BlueSunday provides an apt illustration:

“I don’t expect most people to agree with me because I don’t expect them to be able to understand me.”

In other words, if only I were smarter, I would agree with you?!? Isn’t this the same sort of thing regularly served up to conservatives by smug lefties? Maybe you didn’t make the top 100 blogs because you’re so arrogant….

No, it’s not the same thing at all. You should perhaps recall that my statement was made in response to someone who asserted that it was anathema for any woman to disagree with the Great Moi. But, that is not true, as also happens to be the case with Blue Sunday’s restatement. Since most people don’t understand what I am saying in the first place, and those who agree with me are merely a subset of those who understand me, most people cannot possibly agree with me unless they somehow happen to reach the same conclusion via a different means. BlueSunday has forgotten that there are subsets within sets.

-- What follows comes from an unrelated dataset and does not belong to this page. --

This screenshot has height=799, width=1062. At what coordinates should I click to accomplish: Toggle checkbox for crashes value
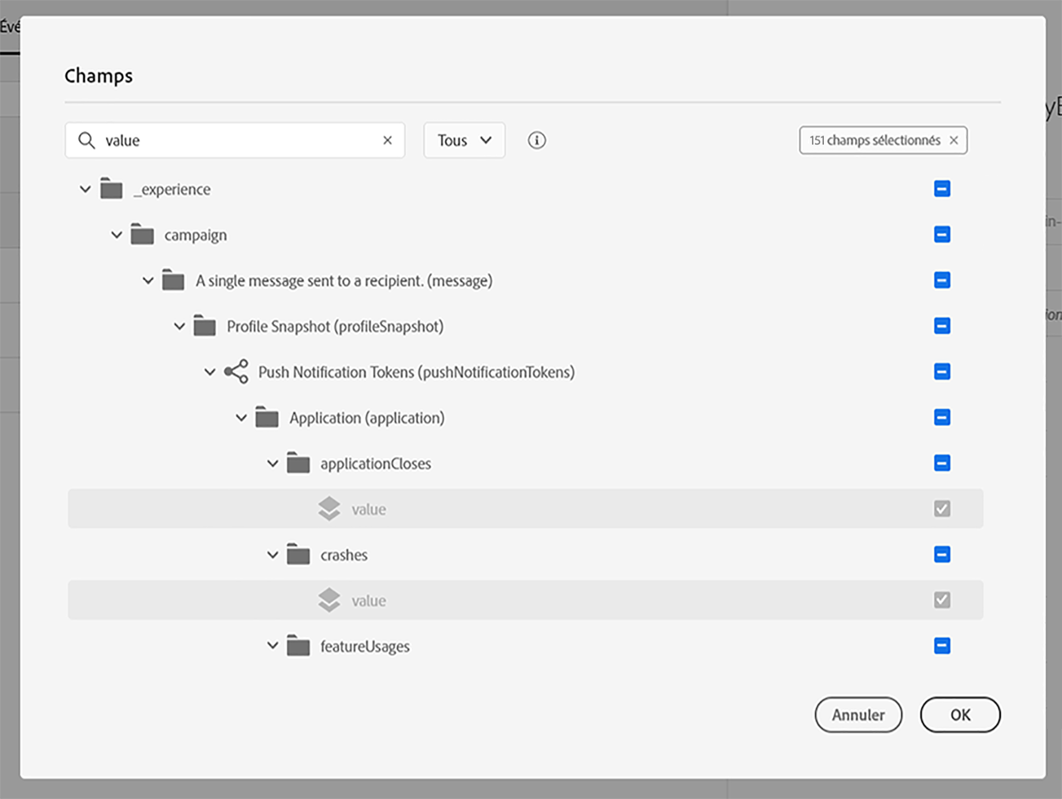coord(942,600)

Now, the typical lefty position to which he refers is that if the conservative were more intelligent, the conservative would agree with the lefty. But that is an intrinsically absurd and not very intelligent position. Even flawless logic will reach different results given different input factors. Here is one example of the three usual possibilities:

Vox: The economy is in the process of severe debt-deflation.

1) Doesn’t understand: “Debt what? Whatever, [insert credentialed authority here] says the economy is fine because GDP grew 3.2 percent last quarter!”

2) Understands, doesn’t agree: “No, that’s wrong, because the Fed is monetizing the debt. That’s why we’re looking at hyperinflation, not deflation.”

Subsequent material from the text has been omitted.